Hans Sturm was an armsman in the service of House Reike-Woerlitz, long before the present day- back when the Horse and Rivers still flew proudly over Ghyran, more than five centuries ago. He struggled long and hard in the service of his patrons, rising to be second-in-command of the Household Guard, the elite musketeers tasked with the family's defense. These were the waning years of a time of peace, though there was always a brushfire conflict flaring up somewhere- be it a nest of bandits that needed to be cleared out or feral raiders from the deeper, darker corners of the Realm. Thus when the end came neither Hans nor the Household Guard were caught entirely unprepared. It wasn't enough, though. It was never enough.
Hordes of invaders smashed the towns and keeps of the Horse and Rivers, and themselves, bloody, sending waves of refugees fleeing somewhere, anywhere, looking for safety. By and large, these desperate souls collected at the fortress of Eisenstulpe, ancient refuge of the Woerlitz clan and one of the few points with an intact port capable of transporting the desperate fleeing masses to Azyr. Hot on their heels came the legions of the enemy- marauders, cultists, demons, and a vast, choking wave of those who'd fallen before.
Marching at the invaders' head was Fritz Grauber, formerly first in command of the Household Guard, fallen in the opening battles of the war and raised again as Nurgle's pestilential servant. They encircled the fortress, trapping thousands inside its iron chambers with a rapidly dwindling supply of food. Among those trapped were Hans, the Household Guard, and their lord, Frederick Reike-Woerlitz. Fortunately, there was good news- a relief flotilla was sailing its way up towards Eisenstulpe, one capable of transporting all the refugees to safety.
The fortress was carved into a mountain, with the majority buried underground. Only two ways in or out existed- one, the River Gate, which had been sealed and flooded at the beginning of the war. Even if Nurgle's servants could swim, they couldn't pierce through and enter. Two, the High Gate, which was set halfway up the mountain, at the top of a winding road, defended by a bastion. It was here that the armies of the Plague God directed their scabrous attentions first.
Again and again, the defenders beat them back with ranged-in artillery, until they ran out of shells to fire. When that happened, they lobbed barrels of flaming oil in a crude catapult, until it was destroyed by vile Nurglish sorcery. Then the Household Guard proved their worth, standing their ground for three whole days and defending themselves nearly constantly with nothing but powder, shot and faith in Sigmar. Finally, though, their supplies of ammunition began to run low. Worse, in the final attack, Lord Frederick was badly wounded. Hans ordered him withdrawn inside the fortress, and took on the burden of keeping up the men's morale himself.
Traveling constantly up and down the lines, never stopping to rest, he encouraged them to stand just a little longer, saying that the relief fleet couldn't be more than a few hours or a day away. In the last attack, when the Guard finally ran out of bullets, he was at the front and had to be dragged by his men back inside the High Gate proper when the walls of the bastion were breached. Even there, he could be found in the thick of the hand-to-hand fighting, turning the tide wherever it seemed that the elite soldiers might be giving ground. At last, the poxy swarms fell back, giving the Guard a moment to breathe.

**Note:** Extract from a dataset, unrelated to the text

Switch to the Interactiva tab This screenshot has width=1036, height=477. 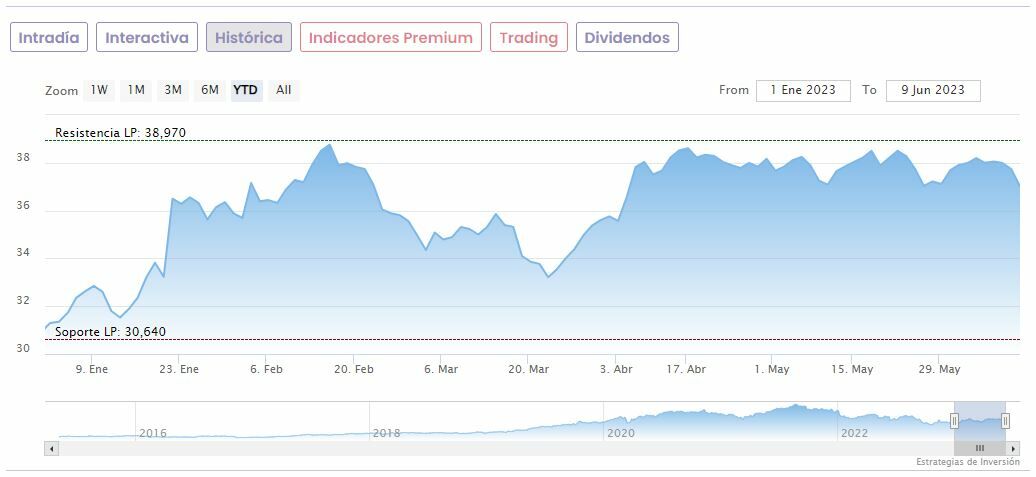(147, 38)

It was not to be enough, he realized. Faith and valor had carried the Guard this far, but only at the expense of two-thirds of their number and all of their bullets. And there were still legions upon legions of the enemy massing for their next strike. There was one more barrel of powder left, and Hans knew what must be done. Ordering the rest of the Guard to retreat inside the fortress itself and to hold until death, he sat down at the narrowest point of the High Gate passage and played his fife. It was not long before the awful clatter of the demon-horde approaching reached his ears, and his old commander came walking up at the head of a parade of plaguebearers.
"So confident?" Fritz's face had mostly sloughed away, and his remaining flesh was riddled with decay. "Or have you finally known what despair is? No matter. You will know the Plaguefather's touch when he crushes your people beneath him."
"I did not come here to despair, nor to be defeated." Hans drew a pistol from his belt. "Today I will show you what it means to be a true Freisoldat."
At that moment Fritz saw the barrel of explosive powder set up against a support column, but before he could do or say anything Hans had fired. The explosion shook the chamber, but not so much as the tons of rock that fell from the collapsing ceiling. The dull Nurglish daemons barely had time to comprehend their doom before it was upon them, and they were buried under the vengeful mountain.
It was not long afterwards that the Reike-Woerlitz flotilla reached the River Gate, and by means of secret signs made itself known to the defenders. The refugees were saved, snatched out of the claws of the Poxed God by the bravery of one man. Today, there is a statue of him standing in front of the Reike-Woerlitz estate in Azyr. More than this, though, he has been reforged and reborn- a truly noble spirit, an iron warrior of Sigmar.
The storytellers call Brother Hans the Iron Warrior, the Unflinching, the Defiant, the Hero of Eisenstulpe, the Venerated, the Resolute, the Exemplar.